## What you are asked to do
Reproduce only the stretch of entries below that begins at the first line and ends at the line holding "Select aarch64 architecture".

## Provided records
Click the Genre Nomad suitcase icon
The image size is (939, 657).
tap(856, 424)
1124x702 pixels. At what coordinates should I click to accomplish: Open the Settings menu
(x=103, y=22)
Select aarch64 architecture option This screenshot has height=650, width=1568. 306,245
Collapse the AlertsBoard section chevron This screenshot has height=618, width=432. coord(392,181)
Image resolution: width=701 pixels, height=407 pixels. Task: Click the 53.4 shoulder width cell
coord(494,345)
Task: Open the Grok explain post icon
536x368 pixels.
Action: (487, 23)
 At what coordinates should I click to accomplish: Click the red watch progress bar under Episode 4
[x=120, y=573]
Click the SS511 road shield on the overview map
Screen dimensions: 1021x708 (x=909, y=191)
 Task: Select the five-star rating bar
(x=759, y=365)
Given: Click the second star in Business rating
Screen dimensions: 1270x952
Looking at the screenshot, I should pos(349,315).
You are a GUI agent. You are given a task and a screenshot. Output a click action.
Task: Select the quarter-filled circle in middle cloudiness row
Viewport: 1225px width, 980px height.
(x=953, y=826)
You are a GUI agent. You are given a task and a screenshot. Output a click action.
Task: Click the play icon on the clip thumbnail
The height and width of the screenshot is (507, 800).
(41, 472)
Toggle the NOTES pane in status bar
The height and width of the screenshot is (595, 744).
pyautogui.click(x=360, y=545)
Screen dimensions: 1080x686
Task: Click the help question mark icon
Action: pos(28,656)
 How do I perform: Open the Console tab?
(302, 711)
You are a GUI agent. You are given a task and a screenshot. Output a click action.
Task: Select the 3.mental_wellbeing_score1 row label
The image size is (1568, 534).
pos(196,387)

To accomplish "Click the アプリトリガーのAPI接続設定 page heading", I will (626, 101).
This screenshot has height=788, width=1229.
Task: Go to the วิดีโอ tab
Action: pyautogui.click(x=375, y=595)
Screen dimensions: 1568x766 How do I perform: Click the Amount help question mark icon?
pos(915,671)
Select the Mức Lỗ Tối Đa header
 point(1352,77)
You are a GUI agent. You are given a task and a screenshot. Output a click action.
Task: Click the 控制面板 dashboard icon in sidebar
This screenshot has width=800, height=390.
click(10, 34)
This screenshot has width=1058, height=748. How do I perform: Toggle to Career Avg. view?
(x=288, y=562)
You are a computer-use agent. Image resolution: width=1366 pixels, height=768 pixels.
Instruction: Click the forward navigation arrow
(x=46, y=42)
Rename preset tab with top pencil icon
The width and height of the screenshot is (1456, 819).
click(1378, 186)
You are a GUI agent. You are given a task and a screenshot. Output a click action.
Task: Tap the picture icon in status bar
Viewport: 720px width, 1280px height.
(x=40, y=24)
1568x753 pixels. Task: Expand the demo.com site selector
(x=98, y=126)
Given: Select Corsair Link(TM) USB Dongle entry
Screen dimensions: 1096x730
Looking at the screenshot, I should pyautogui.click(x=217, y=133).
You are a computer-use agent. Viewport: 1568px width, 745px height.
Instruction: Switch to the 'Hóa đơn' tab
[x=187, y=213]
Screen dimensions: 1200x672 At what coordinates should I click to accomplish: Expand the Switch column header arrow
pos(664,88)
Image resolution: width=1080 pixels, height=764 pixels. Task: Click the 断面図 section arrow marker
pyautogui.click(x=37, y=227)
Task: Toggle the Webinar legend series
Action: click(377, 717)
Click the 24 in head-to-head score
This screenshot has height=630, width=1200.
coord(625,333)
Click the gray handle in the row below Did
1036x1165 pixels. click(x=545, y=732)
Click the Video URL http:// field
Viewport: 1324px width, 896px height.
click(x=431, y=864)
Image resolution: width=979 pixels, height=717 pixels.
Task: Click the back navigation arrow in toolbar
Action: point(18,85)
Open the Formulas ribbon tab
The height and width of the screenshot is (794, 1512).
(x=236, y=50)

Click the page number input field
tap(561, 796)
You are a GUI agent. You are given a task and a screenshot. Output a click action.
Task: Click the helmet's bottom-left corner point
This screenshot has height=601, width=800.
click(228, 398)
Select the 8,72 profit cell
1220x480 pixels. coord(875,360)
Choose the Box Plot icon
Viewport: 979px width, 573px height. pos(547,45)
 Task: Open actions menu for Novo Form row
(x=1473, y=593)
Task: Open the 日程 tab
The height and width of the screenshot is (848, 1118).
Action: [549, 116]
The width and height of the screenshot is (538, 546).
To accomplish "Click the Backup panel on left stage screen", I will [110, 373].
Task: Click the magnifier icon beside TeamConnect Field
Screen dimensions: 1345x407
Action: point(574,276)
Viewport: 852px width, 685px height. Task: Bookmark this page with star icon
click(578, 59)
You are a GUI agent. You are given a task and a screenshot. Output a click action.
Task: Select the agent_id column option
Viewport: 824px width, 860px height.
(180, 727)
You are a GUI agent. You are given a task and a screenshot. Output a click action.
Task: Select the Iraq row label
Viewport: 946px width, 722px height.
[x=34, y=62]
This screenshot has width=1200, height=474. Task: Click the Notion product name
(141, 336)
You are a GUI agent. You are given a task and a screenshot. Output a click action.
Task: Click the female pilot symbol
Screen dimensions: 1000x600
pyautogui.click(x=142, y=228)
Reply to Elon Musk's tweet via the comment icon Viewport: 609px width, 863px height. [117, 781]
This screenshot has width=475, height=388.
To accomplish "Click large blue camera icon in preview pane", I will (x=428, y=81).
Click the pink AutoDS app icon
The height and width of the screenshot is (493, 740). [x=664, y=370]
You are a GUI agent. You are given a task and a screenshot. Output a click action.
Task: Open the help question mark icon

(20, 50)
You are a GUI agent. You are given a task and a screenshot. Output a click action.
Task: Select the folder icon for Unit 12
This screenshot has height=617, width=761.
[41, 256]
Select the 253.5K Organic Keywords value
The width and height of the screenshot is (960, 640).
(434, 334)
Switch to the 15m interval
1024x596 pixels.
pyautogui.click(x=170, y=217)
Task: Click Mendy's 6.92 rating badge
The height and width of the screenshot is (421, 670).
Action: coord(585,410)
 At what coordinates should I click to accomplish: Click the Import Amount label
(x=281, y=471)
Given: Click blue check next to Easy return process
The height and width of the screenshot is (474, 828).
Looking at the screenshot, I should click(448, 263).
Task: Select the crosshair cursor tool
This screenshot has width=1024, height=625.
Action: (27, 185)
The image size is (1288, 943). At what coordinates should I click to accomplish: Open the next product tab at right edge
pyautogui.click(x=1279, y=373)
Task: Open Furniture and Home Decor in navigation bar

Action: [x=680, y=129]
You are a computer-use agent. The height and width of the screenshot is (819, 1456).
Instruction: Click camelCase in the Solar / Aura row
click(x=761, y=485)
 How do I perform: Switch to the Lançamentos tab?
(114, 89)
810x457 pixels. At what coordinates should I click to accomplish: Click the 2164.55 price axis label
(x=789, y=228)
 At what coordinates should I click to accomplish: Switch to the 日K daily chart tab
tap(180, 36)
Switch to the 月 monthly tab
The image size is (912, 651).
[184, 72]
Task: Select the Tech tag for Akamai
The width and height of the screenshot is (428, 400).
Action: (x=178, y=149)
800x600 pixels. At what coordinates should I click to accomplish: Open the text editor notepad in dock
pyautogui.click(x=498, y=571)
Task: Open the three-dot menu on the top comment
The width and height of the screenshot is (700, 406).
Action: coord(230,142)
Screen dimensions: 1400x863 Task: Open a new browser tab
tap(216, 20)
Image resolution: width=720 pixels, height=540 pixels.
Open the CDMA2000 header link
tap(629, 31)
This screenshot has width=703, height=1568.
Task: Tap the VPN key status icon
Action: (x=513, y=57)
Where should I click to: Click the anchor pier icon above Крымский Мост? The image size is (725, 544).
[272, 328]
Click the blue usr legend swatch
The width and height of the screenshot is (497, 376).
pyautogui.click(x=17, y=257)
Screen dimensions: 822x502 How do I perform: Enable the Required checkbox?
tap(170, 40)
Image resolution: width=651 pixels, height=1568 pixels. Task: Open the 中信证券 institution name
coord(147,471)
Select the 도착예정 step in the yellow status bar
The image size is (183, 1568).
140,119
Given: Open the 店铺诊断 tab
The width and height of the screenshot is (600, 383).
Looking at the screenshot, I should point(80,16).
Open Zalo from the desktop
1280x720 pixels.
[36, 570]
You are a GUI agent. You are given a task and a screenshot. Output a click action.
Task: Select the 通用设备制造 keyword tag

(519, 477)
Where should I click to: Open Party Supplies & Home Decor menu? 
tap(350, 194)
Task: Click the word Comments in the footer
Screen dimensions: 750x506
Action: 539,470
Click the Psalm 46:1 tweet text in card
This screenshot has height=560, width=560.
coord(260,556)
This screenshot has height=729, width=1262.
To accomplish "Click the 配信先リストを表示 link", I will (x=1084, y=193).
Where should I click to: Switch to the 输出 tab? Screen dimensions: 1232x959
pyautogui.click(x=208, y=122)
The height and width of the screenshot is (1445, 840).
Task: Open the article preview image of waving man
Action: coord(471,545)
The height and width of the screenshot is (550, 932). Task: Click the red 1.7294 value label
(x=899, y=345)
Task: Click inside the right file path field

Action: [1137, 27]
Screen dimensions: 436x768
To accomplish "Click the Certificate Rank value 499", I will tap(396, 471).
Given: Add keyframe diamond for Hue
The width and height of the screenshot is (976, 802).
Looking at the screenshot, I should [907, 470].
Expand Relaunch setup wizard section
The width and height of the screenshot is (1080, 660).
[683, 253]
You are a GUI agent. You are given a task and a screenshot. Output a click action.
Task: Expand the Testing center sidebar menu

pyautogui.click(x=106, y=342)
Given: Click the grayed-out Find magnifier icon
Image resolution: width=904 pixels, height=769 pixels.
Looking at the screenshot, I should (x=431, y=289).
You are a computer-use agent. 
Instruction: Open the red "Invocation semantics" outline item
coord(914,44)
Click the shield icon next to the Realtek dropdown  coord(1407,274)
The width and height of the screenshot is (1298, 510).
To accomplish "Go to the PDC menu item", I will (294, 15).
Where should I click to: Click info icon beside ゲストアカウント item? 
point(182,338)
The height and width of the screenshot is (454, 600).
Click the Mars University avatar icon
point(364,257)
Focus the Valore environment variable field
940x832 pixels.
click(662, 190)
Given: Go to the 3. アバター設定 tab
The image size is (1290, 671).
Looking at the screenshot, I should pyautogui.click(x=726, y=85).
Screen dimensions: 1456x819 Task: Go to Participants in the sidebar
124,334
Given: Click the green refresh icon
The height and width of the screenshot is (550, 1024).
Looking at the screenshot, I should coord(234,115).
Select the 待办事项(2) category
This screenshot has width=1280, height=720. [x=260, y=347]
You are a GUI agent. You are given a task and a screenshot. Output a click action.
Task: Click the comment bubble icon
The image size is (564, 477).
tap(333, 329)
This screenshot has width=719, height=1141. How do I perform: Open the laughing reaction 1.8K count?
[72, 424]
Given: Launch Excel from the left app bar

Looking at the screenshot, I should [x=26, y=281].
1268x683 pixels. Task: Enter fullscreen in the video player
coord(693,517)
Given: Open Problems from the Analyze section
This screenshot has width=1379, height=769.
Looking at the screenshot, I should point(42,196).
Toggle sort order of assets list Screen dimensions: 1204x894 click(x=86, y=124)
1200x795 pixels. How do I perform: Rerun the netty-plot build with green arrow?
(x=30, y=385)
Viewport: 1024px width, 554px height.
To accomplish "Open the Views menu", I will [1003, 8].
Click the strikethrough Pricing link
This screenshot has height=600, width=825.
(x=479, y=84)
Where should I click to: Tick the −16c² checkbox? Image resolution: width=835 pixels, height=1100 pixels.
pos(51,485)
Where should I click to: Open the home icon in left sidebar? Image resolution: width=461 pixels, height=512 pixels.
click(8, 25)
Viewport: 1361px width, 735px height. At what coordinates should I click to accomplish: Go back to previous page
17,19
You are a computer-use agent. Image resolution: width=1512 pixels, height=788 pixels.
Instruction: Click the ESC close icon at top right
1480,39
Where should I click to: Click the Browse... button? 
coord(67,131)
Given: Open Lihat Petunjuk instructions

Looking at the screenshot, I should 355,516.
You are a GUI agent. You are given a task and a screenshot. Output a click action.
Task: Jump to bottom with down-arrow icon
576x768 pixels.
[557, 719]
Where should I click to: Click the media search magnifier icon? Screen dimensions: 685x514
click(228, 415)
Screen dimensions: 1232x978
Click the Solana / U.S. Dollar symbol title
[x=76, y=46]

## Solution to this task
Click the Genre Nomad suitcase icon
The image size is (939, 657).
tap(856, 424)
1124x702 pixels. At what coordinates should I click to accomplish: Open the Settings menu
(x=103, y=22)
Select aarch64 architecture option This screenshot has height=650, width=1568. 306,245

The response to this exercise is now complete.